Warrine tubers are long, thin and white. They can be eaten raw, but taste much better lightly roasted with butter or a pinch of salt. This native vegetable is a great ingredient in a variety of savoury and sweet dishes, like stews, pies, curries, tarts, dumplings and cakes.
Yellow flowers bloom in Makuru (May–July), producing triangular fruits that mature in Kambarang (October). Harvest Warrine by digging up the tubers in late Winter, just after the flowers turn to fruit. Like sweet potatoes, sections of tubers can be used to grow more plants — with careful timing, you can grow up to three crops each year.
Warrine is a scrambling small vine that can tolerate both drought and sandy soil, but for best results, grow it in a loamy medium and keep mulched. To maintain a tidy appearance in the garden, provide your Warrine with a stake, trellis or frame — its long climbing stems can reach up to 2m in length. Warrine’s botanical name, hastifolia, means “spear leaf”, which perfectly describing its slender foliage. Warrine goes completely dormant in Birak and Bunuru (Summer) so make sure you keep the label to mark the spot where it’s planted.
This species is suitable for both garden beds and large pots with plenty of root space.
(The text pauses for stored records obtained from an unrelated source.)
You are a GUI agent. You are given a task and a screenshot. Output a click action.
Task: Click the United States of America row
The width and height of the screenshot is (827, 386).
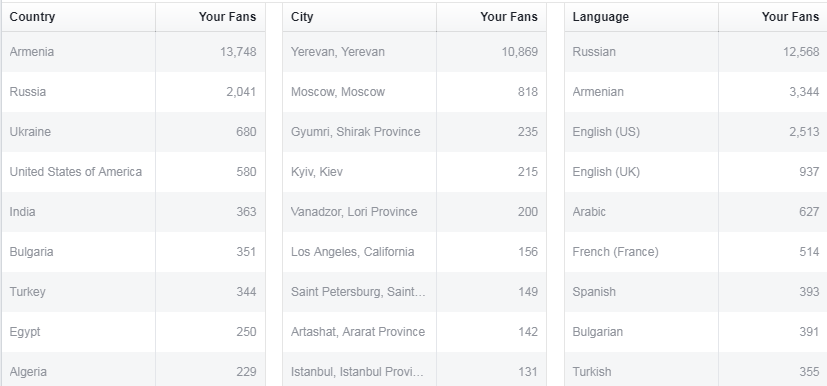133,172
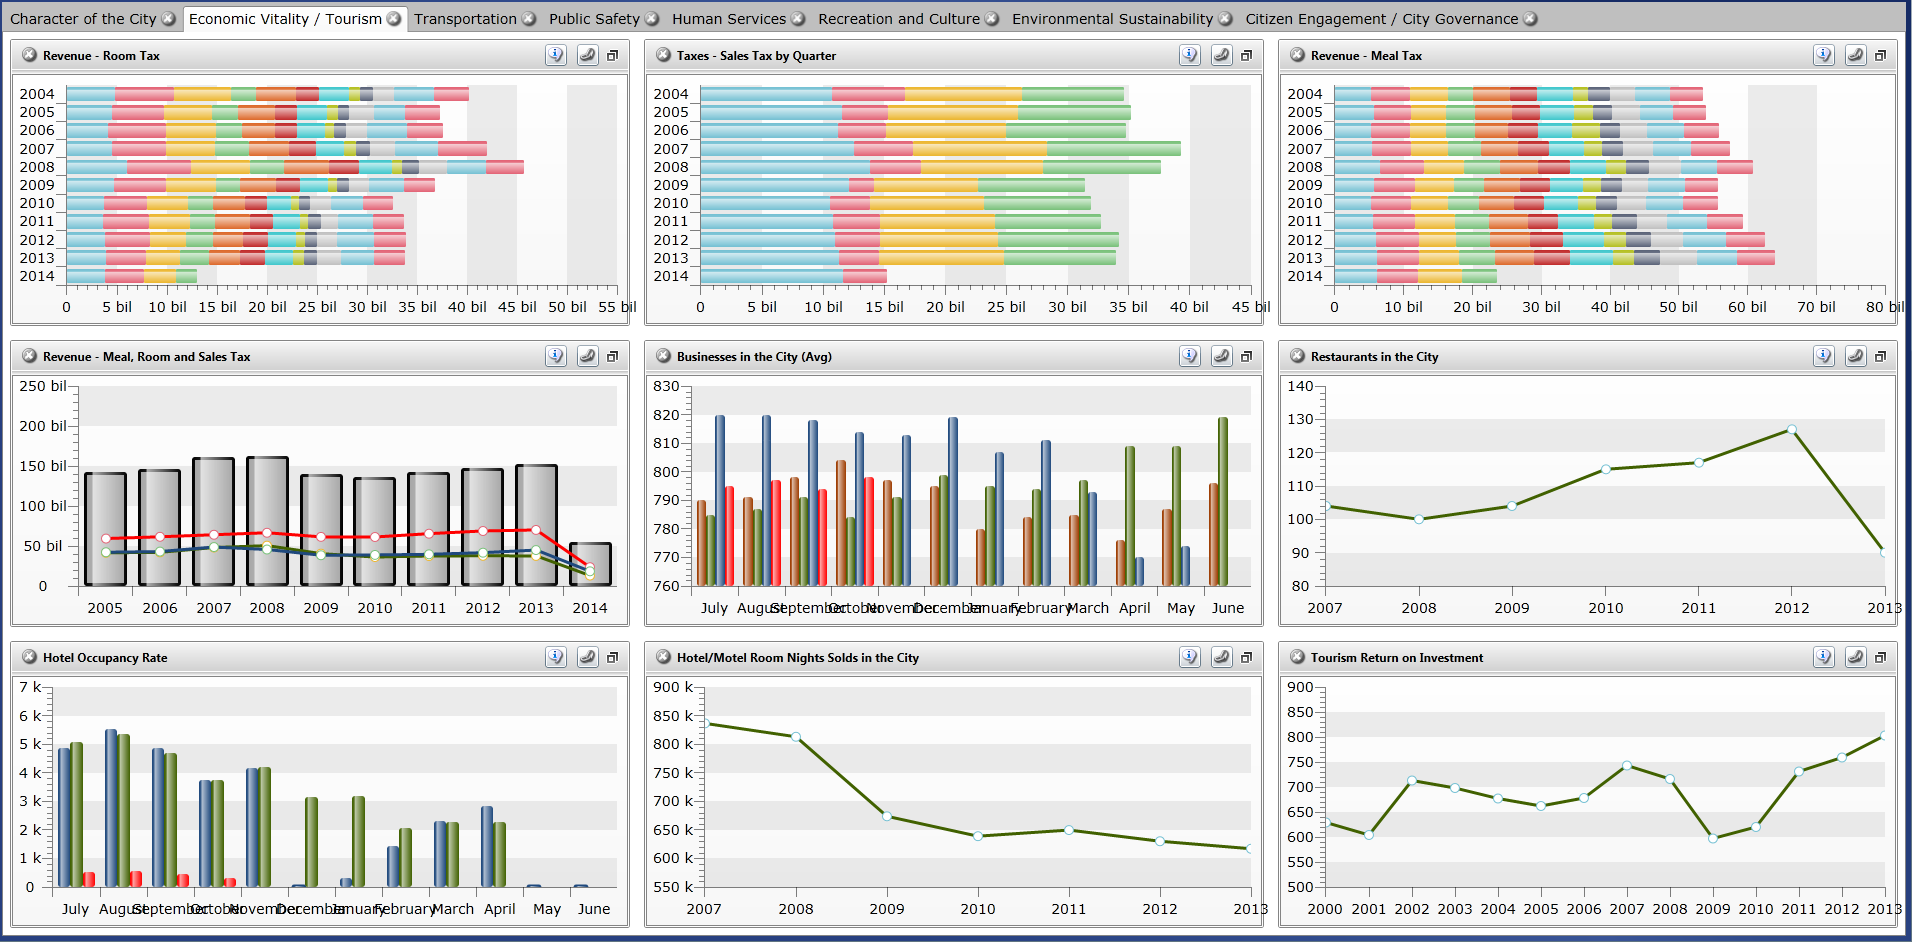Click the 2008 data point in Room Nights chart
The image size is (1912, 942).
point(796,737)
Use it to fill gaps, dress up rockeries, or as covering for low walls and fences.
- Warrine (Noongar)
How can I grow big Warrine tubers?
Looser soil (light and non-compacted) an adequate watering can result in larger tubers.
How do I propagate my Warrine for next year’s crop?
Similar to propagating potatoes and sweet potatoes, you can divide your Warrine tuber into smaller sections, and leave them in water to sprout.
Will Warrine grow throughout the year?
No, Warrine goes dormant during Summer (Birak and Bunuru in WA), with the foliage dying away completely.